Goode's Homolosine shows up in Unit 1 multiple-choice questions about map projections and distortion. A typical stem shows you the projection (or describes a map with 'interruptions') and asks what it preserves, what it sacrifices, or why a geographer would choose it for displaying global data. The move you need to make is matching projection to purpose, so Goode's equals accurate area, good for thematic world data, bad for navigation. No released FRQ has asked about this projection by name, but FRQs frequently hand you a thematic map as a stimulus, and recognizing the projection's built-in trade-offs sharpens how you interpret it. The one fact to lock in is that every projection distorts at least one of shape, area, distance, or direction, and Goode's chose to protect area.

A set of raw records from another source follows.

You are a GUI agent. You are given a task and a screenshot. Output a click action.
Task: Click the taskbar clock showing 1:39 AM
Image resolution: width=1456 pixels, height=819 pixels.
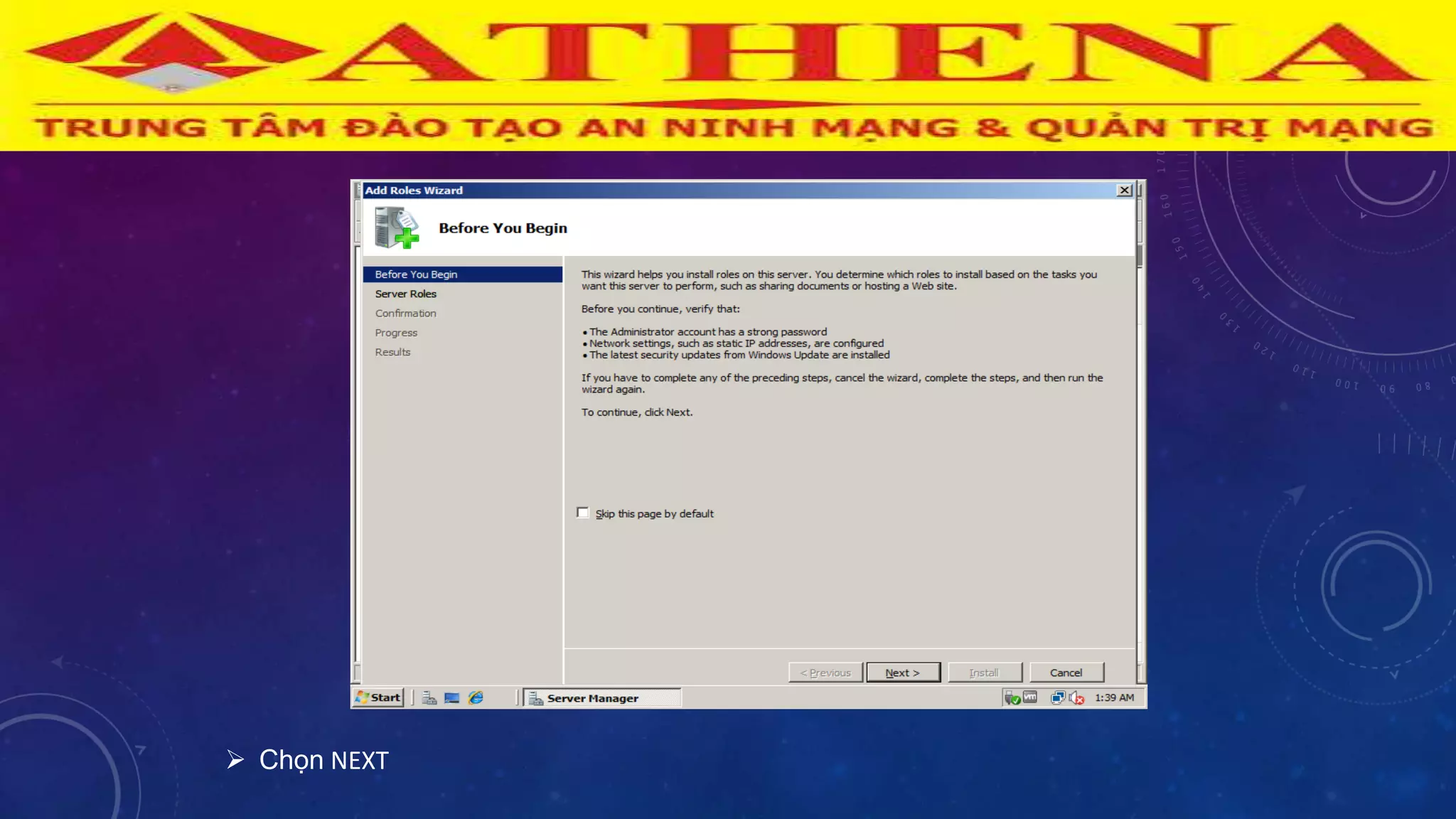[1114, 697]
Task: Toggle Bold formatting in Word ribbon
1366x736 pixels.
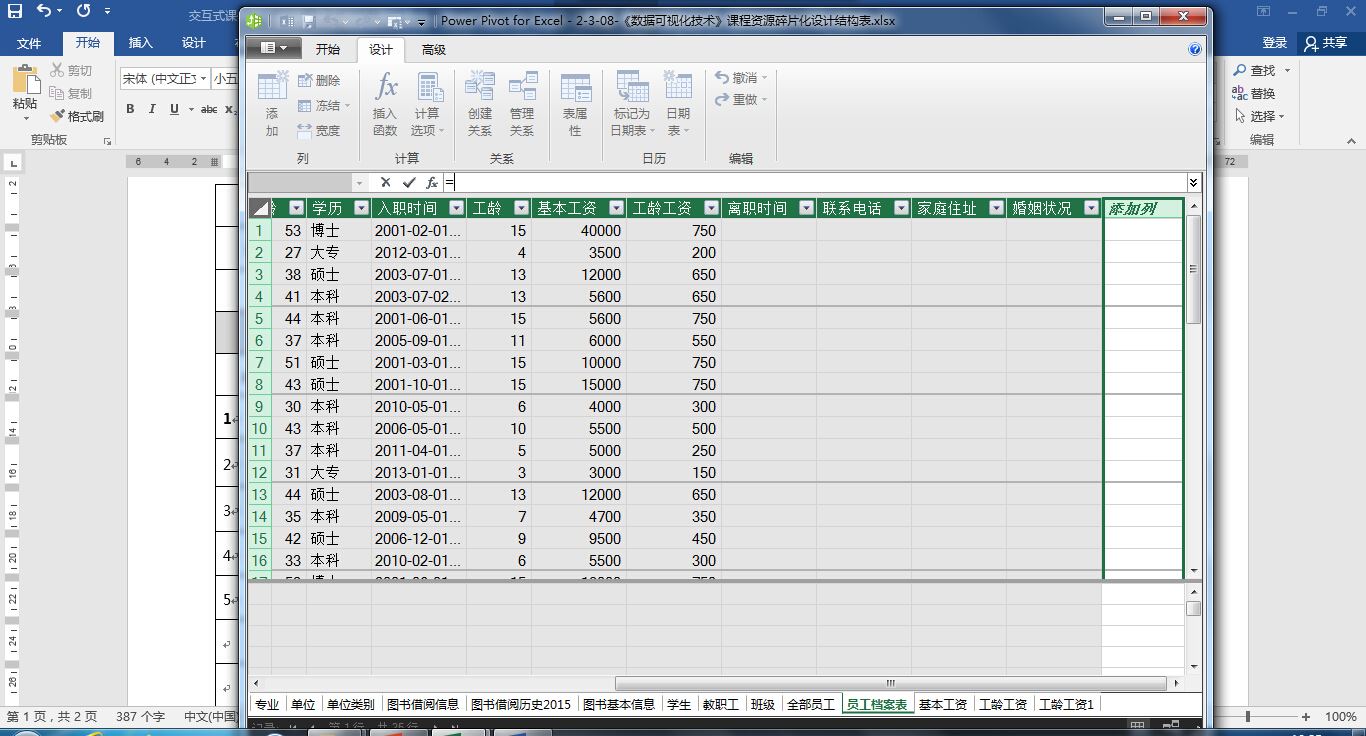Action: point(130,109)
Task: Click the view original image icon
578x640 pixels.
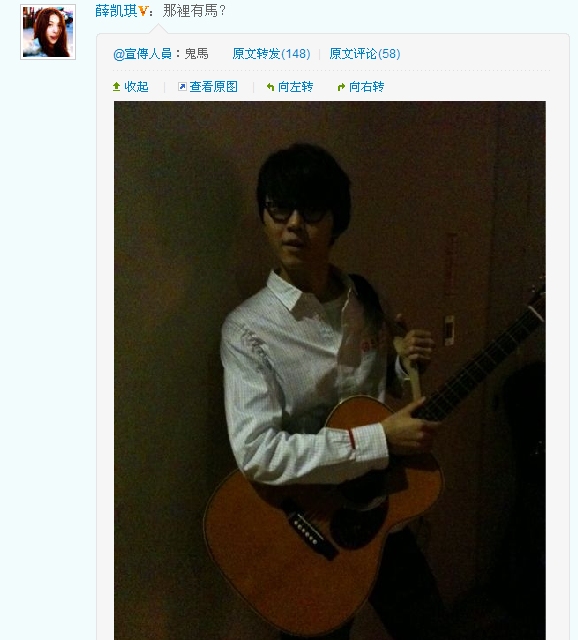Action: coord(182,87)
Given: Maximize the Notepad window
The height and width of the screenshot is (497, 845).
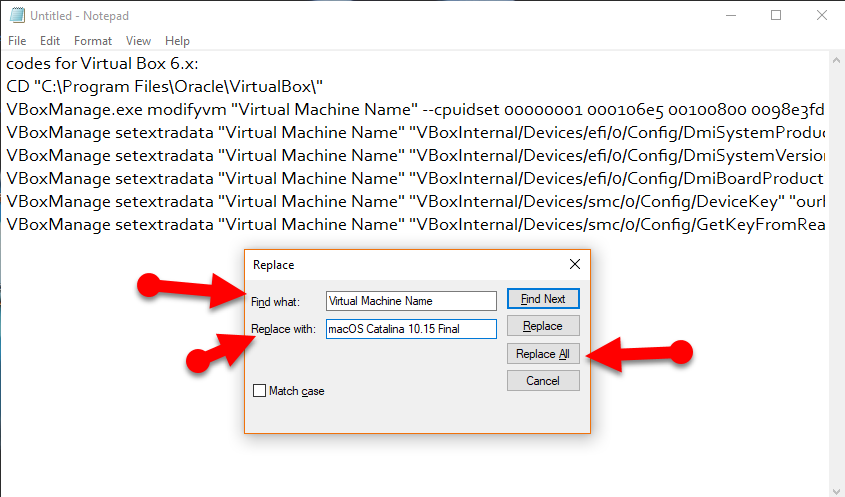Looking at the screenshot, I should [776, 16].
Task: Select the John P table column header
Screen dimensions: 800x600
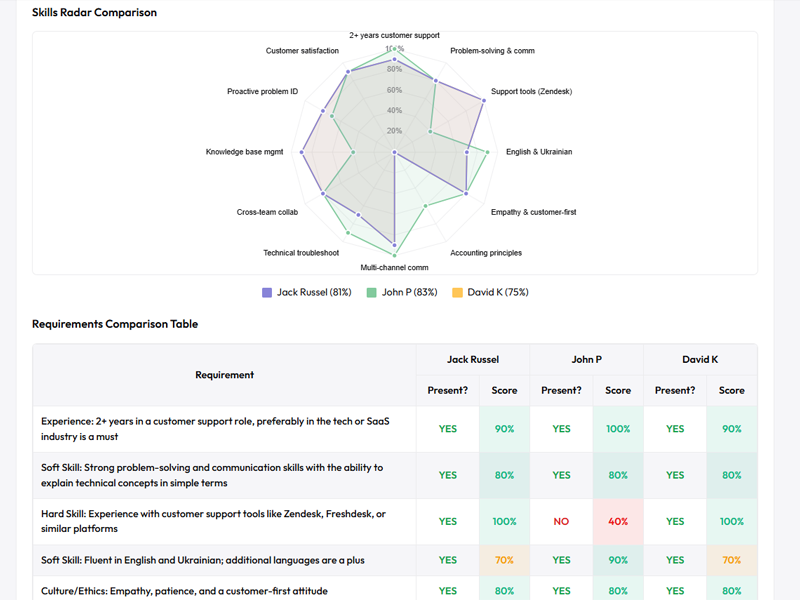Action: click(x=586, y=359)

Goode’s Homolosine map projection vs Mercator Projection

These two are opposite answers to the same problem. Mercator is a rectangular, conformal projection that keeps shapes and compass directions accurate, which made it perfect for sailing, but it blows up areas near the poles (the classic giant-Greenland problem). Goode's Homolosine does the reverse. It keeps areas true by interrupting the map, so sizes are honest but shapes warp and oceans get split. If a question asks which projection to use for comparing the size of regions or showing global data, pick Goode's. If it asks about navigation or constant compass bearings, pick Mercator.

Key things to remember about Goode’s Homolosine map projection

  • Goode's Homolosine is an interrupted, equal-area projection, meaning it keeps land sizes accurate by cutting the map apart, mostly through the oceans.

  • Its trade-off is shape and continuity. Continents look distorted near the cuts, and you can't follow a continuous route across an ocean.

  • It's the preferred base for thematic maps of global data (population density, climate, land use) because comparing region sizes only works if those sizes are true.

  • Goode's and Mercator are opposites. Mercator preserves shape and direction but distorts area, while Goode's preserves area but distorts shape.

  • It directly illustrates EK IMP-1.A.3: every map projection inevitably distorts shape, area, distance, or direction, so cartographers choose what to sacrifice based on the map's purpose.

Frequently asked questions about Goode’s Homolosine map projection

What is Goode's Homolosine projection in AP Human Geography?

It's an interrupted, equal-area map projection that keeps the size of continents and countries accurate by slicing the globe apart, usually through the oceans. It's the standard AP example of a projection that sacrifices shape to preserve area.

Is Goode's Homolosine projection accurate?

It's accurate for area, but not for everything. It shows the true relative size of land masses, but shapes are distorted near the interruptions and the oceans are cut up, so distances and routes across water are unusable. No flat map is accurate in all four properties (shape, area, distance, direction).

How is Goode's Homolosine different from the Mercator projection?

Mercator preserves shape and direction but wildly inflates areas near the poles, making Greenland look as big as Africa. Goode's does the opposite, keeping areas true while distorting shapes and interrupting the oceans. Mercator suits navigation; Goode's suits global thematic data.

Why does Goode's Homolosine map have cuts in it?

The interruptions are how the projection avoids area distortion. Instead of stretching land to fill a rectangle, it 'peels' the globe like an orange and lets the gaps fall in the oceans, so continents keep their true sizes.

When would a geographer use Goode's Homolosine projection?

When the map's purpose is comparing global data across regions, like population density, climate patterns, or agricultural land use. Since it's equal-area, the visual size of each region honestly reflects its real size, which keeps thematic data from being misleading.